§ **TASK TO COMPLETE**: Across the entries below, how many lines include the word "will"? Reply with only the number.

§ **MATERIAL TO PROCESS**:
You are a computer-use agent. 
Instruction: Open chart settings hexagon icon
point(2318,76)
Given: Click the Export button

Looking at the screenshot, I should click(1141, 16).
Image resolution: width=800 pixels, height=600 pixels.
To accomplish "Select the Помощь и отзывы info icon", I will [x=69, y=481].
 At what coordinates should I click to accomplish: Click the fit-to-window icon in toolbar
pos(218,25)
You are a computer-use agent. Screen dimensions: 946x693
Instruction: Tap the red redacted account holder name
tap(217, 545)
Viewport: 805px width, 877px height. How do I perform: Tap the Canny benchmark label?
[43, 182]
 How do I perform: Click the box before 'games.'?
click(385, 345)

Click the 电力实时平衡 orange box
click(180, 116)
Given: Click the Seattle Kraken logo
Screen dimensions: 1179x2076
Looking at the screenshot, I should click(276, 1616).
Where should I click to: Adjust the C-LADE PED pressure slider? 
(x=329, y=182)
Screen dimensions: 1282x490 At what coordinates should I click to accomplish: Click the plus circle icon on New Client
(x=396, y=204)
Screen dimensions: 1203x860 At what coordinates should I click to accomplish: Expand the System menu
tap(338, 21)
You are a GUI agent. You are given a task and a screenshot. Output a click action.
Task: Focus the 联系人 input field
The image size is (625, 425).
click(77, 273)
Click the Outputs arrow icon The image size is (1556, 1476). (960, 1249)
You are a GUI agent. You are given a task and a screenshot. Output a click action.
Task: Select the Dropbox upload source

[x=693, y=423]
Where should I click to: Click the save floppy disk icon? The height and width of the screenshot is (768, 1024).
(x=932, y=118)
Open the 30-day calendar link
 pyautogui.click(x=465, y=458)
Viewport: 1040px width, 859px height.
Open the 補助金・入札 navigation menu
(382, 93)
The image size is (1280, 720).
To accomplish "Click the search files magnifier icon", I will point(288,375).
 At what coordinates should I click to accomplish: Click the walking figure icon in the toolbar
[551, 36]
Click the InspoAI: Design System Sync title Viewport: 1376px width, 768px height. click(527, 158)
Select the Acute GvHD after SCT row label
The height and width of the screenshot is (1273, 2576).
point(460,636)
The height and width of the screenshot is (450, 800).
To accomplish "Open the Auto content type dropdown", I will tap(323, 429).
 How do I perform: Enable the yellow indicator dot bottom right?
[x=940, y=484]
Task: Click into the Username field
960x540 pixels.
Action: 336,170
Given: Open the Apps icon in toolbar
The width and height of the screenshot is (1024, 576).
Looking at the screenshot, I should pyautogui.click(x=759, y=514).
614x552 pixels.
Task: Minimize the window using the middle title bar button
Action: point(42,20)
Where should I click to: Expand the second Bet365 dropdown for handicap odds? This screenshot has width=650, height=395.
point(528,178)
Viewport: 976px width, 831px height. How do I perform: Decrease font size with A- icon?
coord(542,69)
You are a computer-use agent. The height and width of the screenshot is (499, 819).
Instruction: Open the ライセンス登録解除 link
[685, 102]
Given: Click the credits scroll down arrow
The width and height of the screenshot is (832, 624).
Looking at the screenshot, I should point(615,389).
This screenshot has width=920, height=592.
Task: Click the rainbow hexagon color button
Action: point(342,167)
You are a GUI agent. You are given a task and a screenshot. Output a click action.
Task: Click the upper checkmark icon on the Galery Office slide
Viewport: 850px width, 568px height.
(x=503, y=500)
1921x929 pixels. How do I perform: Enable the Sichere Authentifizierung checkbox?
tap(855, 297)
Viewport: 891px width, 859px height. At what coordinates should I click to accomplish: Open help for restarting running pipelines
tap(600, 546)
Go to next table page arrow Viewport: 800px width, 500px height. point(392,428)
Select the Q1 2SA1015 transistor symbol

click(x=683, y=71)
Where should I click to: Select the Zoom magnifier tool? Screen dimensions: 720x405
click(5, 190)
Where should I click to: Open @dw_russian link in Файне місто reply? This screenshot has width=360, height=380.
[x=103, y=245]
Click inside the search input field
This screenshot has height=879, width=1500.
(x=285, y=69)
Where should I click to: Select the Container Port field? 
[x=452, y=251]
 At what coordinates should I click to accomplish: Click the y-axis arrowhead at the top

§ **WORKED SOLUTION**: 3